The Daily

So Much For The Afterglow

This is a song about the scary things you see from the corner of your eye

Don’t you ever wonder why

We never talk about the future, we never talk about the past anymore

We never ask ourselves the questions to the answers that nobody even wants to know

Yes, the honeymoon is over

So much for the afterglow

Everclear, So Much For The Afterglow

I blog about law, medicine, family, history, and pop culture – focusing on courts and other legal proceedings because that is what we do in my office.

My first blogs were Hobbesian nightmares – attempts to explain court cases as our chosen preferred method of dispute resolution, as opposed to the mass blood spilling of epochs past.

I like to use family and American history to shed some light on our current circumstance. See, One: A Continuing Tea PartyTwo: The Dreadful NightBlennerhassett IslandThe Cuckoo Bird.

Our political climate is polarized and our social fabric, if not torn, is frayed. We seem to have lost sight of any joint American purpose. As a result, we are pulling against one another in opposite directions rather than working together. The optimism of previous generations has been replaced by uncertainty, fear, and anxiety. Distrust and anger toward one another are more prevalent than empathy and understanding of each other. You might think this environment would be conducive to litigation but in my experience, this unhealthy state of affairs complicates – rather than lubricates – dispute resolution. Citizen venires (from which we choose jurors) enter the courthouse with unpredictably bad attitudes toward each other and the body politic that even they do not fully grasp. Selecting fair-minded jurors for a particular case in this environment is challenging.
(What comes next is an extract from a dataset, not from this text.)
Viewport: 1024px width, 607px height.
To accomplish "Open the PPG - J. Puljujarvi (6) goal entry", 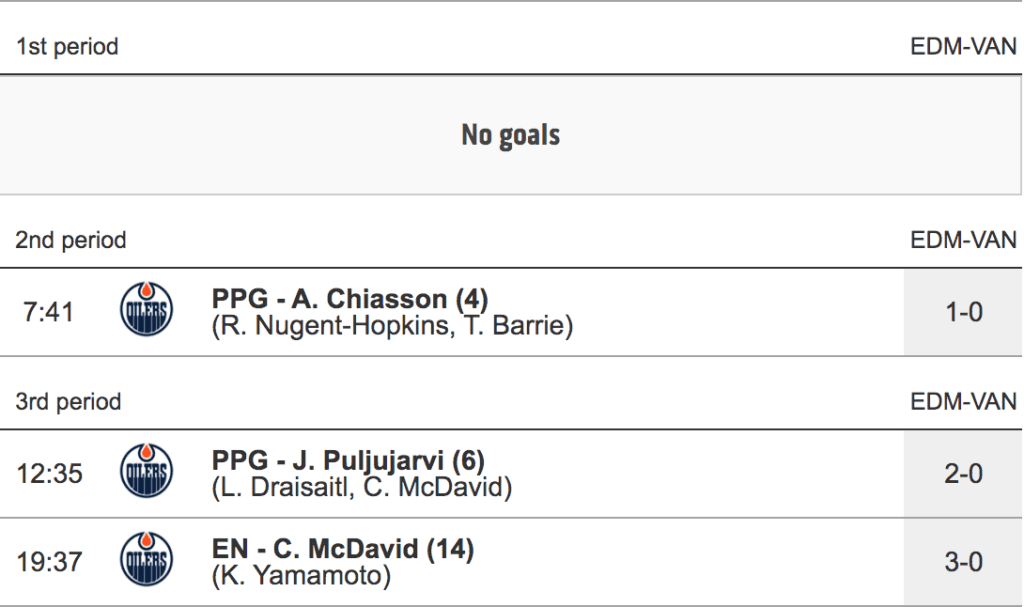I will pos(348,461).
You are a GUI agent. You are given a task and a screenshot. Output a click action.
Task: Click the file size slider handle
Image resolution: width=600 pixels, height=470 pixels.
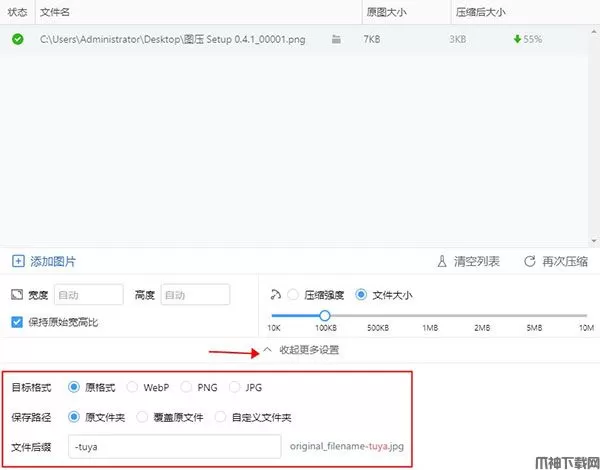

While it may seem counter-intuitive, our anger issues complicate and unnecessarily burden court conflict. Some shared sense of purpose and community would be helpful to understanding one another (free of hostile presumptions about motive or intention). Trust is the lubricant needed to effectively resolve disputes in a meaningful way. Whether its the legal process or the Marques of Queensbury rules in a fistfight, the participants and observers need to buy into the process in order for the results to be accepted. Not electing crybabies who tear down the institutions that are supposed to guarantee justice for  all is a good place to start.